**SOURCE EXTRACT:**
────────
On June 10, 2014, in In re Dinsmore, the U.S. Court of Appeals for the Federal Circuit (Taranto,* Bryson, Hughes) affirmed the USPTO Patent Trial and Appeal Board’s decision upholding the patent examiner’s rejection of Dinsmore’s application seeking reissue under 35 U.S.C. § 251 of U.S. Patent No. 7,236,568, which related to a miniature x-ray source with improved output stability and voltage standoff, to modify the recorded terminal disclaimer to U.S. Patent No. 6,658,086. The Federal Circuit stated:

The applicants argue that, because the ’568 and ’086 patents are not and never have been commonly owned, the recorded terminal disclaimer was “an ineffective, invalid terminal disclaimer” and its filing therefore was an “error” within the meaning of the reissue statute, 35 U.S.C. § 251. . . . The terminal disclaimer promises that the ’568 patent “shall be enforceable only for and during such period that it and the prior patent [i.e., the ’086 patent] are commonly owned.” That promise, which is clear on its face, can readily be given effect: the patent will not be enforced except when owned by the owner of the ’086 patent. And the applicants, by filing the disclaimer, achieved the immediate effect of overcoming the obviousness-type double-patenting rejection.

At the same time, the terminal disclaimer was valid. The applicants identify nothing missing that was required or anything included that was forbidden. Under the relevant PTO regulation, “to obviate judicially created double patenting in a patent application” a terminal disclaimer must “[i]nclude a provision that any patent granted on that application . . . shall be enforceable only for and during such period that said patent is commonly owned with the . . . patent which formed the basis” for the rejection. The terminal disclaimer at issue here did just that: it made the required promise about what would happen if the two patents at issue were ever separately owned. It thereby fulfilled a purpose of the bar on obviousness-type double patenting—“to prevent multiple infringement suits by different assignees.
────────
**AVAILABLE DATA:**
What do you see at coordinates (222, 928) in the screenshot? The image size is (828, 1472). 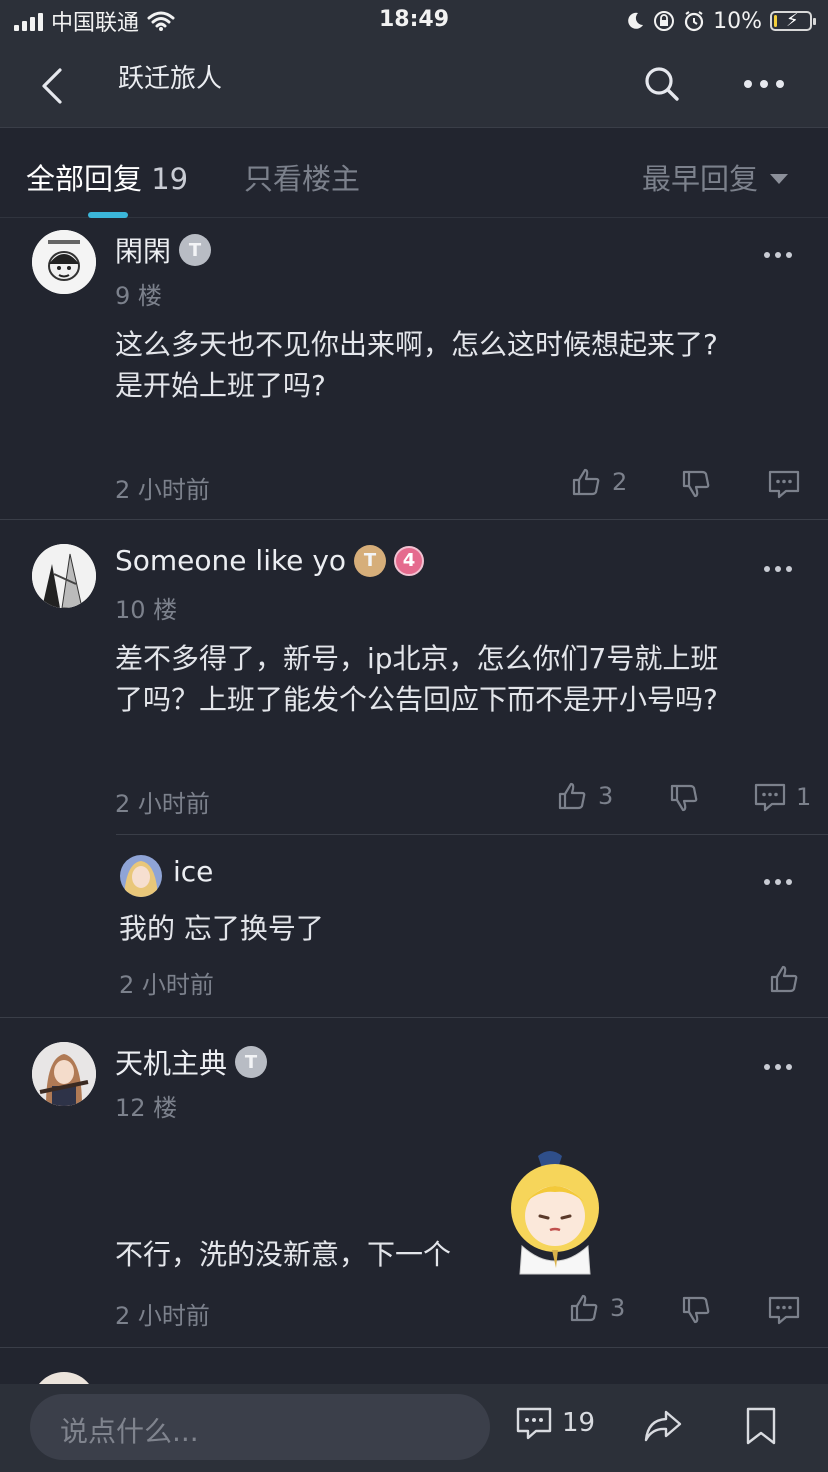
────────
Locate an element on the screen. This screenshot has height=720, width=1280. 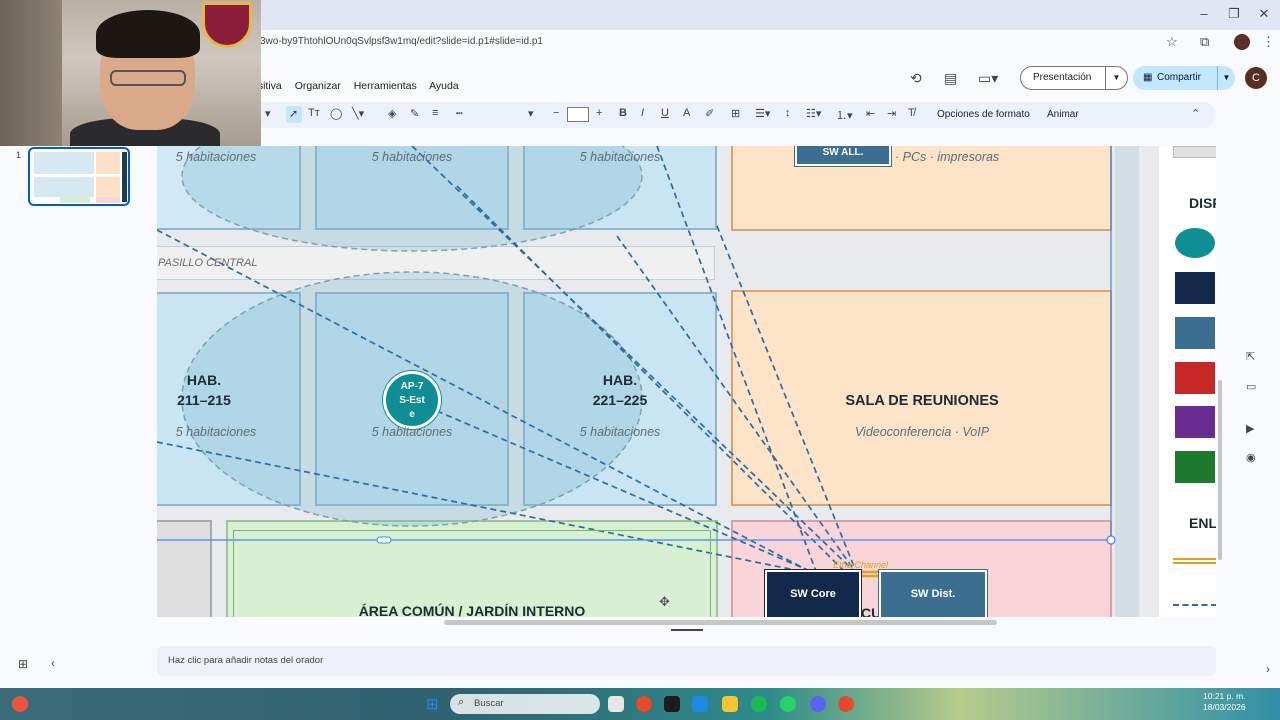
────────
**COMPLETE THE FOLLOWING:**
(1) Copy the In re Dinsmore excerpt from "At the same" to "by different assignees.".
(2) Resume the In re Dinsmore excerpt after its final sentence.
The items have no connection to the In re Dinsmore excerpt.

**EXERCISE RESULTS:**
(1)
At the same time, the terminal disclaimer was valid. The applicants identify nothing missing that was required or anything included that was forbidden. Under the relevant PTO regulation, “to obviate judicially created double patenting in a patent application” a terminal disclaimer must “[i]nclude a provision that any patent granted on that application . . . shall be enforceable only for and during such period that said patent is commonly owned with the . . . patent which formed the basis” for the rejection. The terminal disclaimer at issue here did just that: it made the required promise about what would happen if the two patents at issue were ever separately owned. It thereby fulfilled a purpose of the bar on obviousness-type double patenting—“to prevent multiple infringement suits by different assignees.

(2)
At bottom, therefore, the applicants can only be arguing, more broadly, that the disclaimer was “ineffective” in the sense that it did not produce a patent they could actually enforce by themselves (without common ownership) and that they erred in producing that result (which they deem to be inoperativeness) by choosing to file the terminal disclaimer in order to include in the ’568 patent, in their final form, the four claims that led to the obviousness-type double-patenting rejection. This argument, however, is an insufficient basis for reissue, even if the condition of present inability to enforce constitutes inoperativeness within the meaning of section 251. It is ultimately no more than a statement of a now-regretted choice, because the applicants identify no cognizable false or deficient understanding of fact or law that underlay the choice. This is not “error” as required by section 251.

Section 251 requires not only that the original patent be “wholly or partly inoperative or invalid,” and that the inoperativeness or invalidity be by reason of a defective specification or drawing or unduly broad or narrow claiming, but that “error” be the cause of the infirmity. Section 251 often applies to applicants’ choices, i.e., their deliberate decisions about what to say in their patents, not just slips of the pen. But not every choice that produces inoperativeness or invalidity by reason of a specification, drawing, or claiming problem (within the meaning of section 251) can qualify. Only choices based on “error” count. . . .

A focus on the understandings behind a patentee’s choices during the patenting process may not resolve all “error” issues. But that focus suits this case. Here, the applicants have not identified any deficient understanding as leading to the issuance of original claims 1, 16-17, and 21 with the terminal disclaimer.

Thus, the applicants simply have not alleged or shown that they had a mistaken belief as to the invalidity of those claims on the cited ground of obviousness-type double patenting in the absence of the disclaimer or, therefore, the choice they faced: cancel or sufficiently modify those claims to avoid the rejection; or file the disclaimer. They have not alleged or shown that they did, let alone reasonably could, misunderstand the plain meaning of the disclaimer. They also have not alleged or shown that their choice in favor of filing the disclaimer resulted from any mistaken belief that the ’568 and ’086 patents were in fact commonly owned. The applicants never declared, and do not show here, that they believed that such common ownership existed when they filed the terminal disclaimer to obtain the ’568 patent.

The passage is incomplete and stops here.